[Records from a data source]
————
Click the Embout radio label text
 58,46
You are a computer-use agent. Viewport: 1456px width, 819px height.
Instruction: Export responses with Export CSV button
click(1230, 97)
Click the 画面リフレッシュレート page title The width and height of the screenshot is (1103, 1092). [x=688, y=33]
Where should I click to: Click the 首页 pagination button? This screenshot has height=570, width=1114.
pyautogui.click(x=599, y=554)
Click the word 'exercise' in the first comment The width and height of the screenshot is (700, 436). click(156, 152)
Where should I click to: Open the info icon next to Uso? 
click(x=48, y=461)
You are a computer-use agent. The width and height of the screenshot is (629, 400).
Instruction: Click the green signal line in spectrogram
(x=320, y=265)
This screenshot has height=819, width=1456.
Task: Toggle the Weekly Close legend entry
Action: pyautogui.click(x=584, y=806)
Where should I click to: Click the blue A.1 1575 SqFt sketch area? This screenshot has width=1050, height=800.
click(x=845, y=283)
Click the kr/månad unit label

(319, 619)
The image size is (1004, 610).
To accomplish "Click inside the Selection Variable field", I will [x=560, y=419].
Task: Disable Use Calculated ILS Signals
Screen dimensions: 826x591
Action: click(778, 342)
————
- **TASK REQUIREMENTS**
Return every line of the listing above without changing anything.

- **RESPONSE TO THE EXERCISE**
Click the Embout radio label text
 58,46
You are a computer-use agent. Viewport: 1456px width, 819px height.
Instruction: Export responses with Export CSV button
click(1230, 97)
Click the 画面リフレッシュレート page title The width and height of the screenshot is (1103, 1092). [x=688, y=33]
Where should I click to: Click the 首页 pagination button? This screenshot has height=570, width=1114.
pyautogui.click(x=599, y=554)
Click the word 'exercise' in the first comment The width and height of the screenshot is (700, 436). click(156, 152)
Where should I click to: Open the info icon next to Uso? 
click(x=48, y=461)
You are a computer-use agent. The width and height of the screenshot is (629, 400).
Instruction: Click the green signal line in spectrogram
(x=320, y=265)
This screenshot has height=819, width=1456.
Task: Toggle the Weekly Close legend entry
Action: pyautogui.click(x=584, y=806)
Where should I click to: Click the blue A.1 1575 SqFt sketch area? This screenshot has width=1050, height=800.
click(x=845, y=283)
Click the kr/månad unit label

(319, 619)
The image size is (1004, 610).
To accomplish "Click inside the Selection Variable field", I will [x=560, y=419].
Task: Disable Use Calculated ILS Signals
Screen dimensions: 826x591
Action: click(778, 342)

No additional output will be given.